DOCUMENT SEGMENT =>
:::::

New ID tools could turn corpses into somebodies -
Solving deaths and disappearances
Philadelphia Inquirer, The (PA) - September 30, 2005
Author: Mitch Lipka INQUIRER STAFF WRITER
They are people who lost their names in death. Their names, how they died, how they lived, and whom they knew - keys to solving the riddles of their deaths - remain shrouded in mystery.
These are among the coldest of cold cases, some sitting idle for decades, wanting for details that could determine whether these corpses were the victims of murder, committed suicide, or died for some other reason. But advances in science and technology bring the hope that the more than 5,900 unidentified bodies around the country can be connected to the more than 100,000 people the federal government has cataloged as missing.
New Jersey, which has 250 unnamed corpses, is expected by year's end to open one of four FBI-sponsored regional laboratories capable of extracting and identifying maternal DNA in skeletal remains.
Such information would set up a possible match on a database if families of the missing give police something with the DNA of the loved one or the DNA of someone who carries the DNA of that person's mother.

:::::

DATA RECORDS =>
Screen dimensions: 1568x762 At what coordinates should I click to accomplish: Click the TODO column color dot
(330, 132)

:::::

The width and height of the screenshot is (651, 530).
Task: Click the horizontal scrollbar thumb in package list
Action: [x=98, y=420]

:::::

PROBLEMS TO WORK ON =>
1/ Using the article on new identification tools, answer each question below.
(a) How many unidentified bodies around the country does the article mention?
(b) How many unnamed corpses does New Jersey have?
(c) How many FBI-sponsored regional laboratories are referred to?
2/ For each statement, say whether it agrees with the article on new identification tools, and quote the words that decide it.
(a) The federal government has cataloged more than 100,000 people as missing.
(b) New Jersey's regional laboratory was already open when the article was published.
(c) The regional laboratories are designed to identify paternal DNA in skeletal remains.

WRITTEN ANSWERS =>
1/
(a) More than 5,900.
(b) 250.
(c) Four.

2/
(a) Yes: "the more than 100,000 people the federal government has cataloged as missing."
(b) No: "is expected by year's end to open one of four FBI-sponsored regional laboratories."
(c) No: "capable of extracting and identifying maternal DNA in skeletal remains."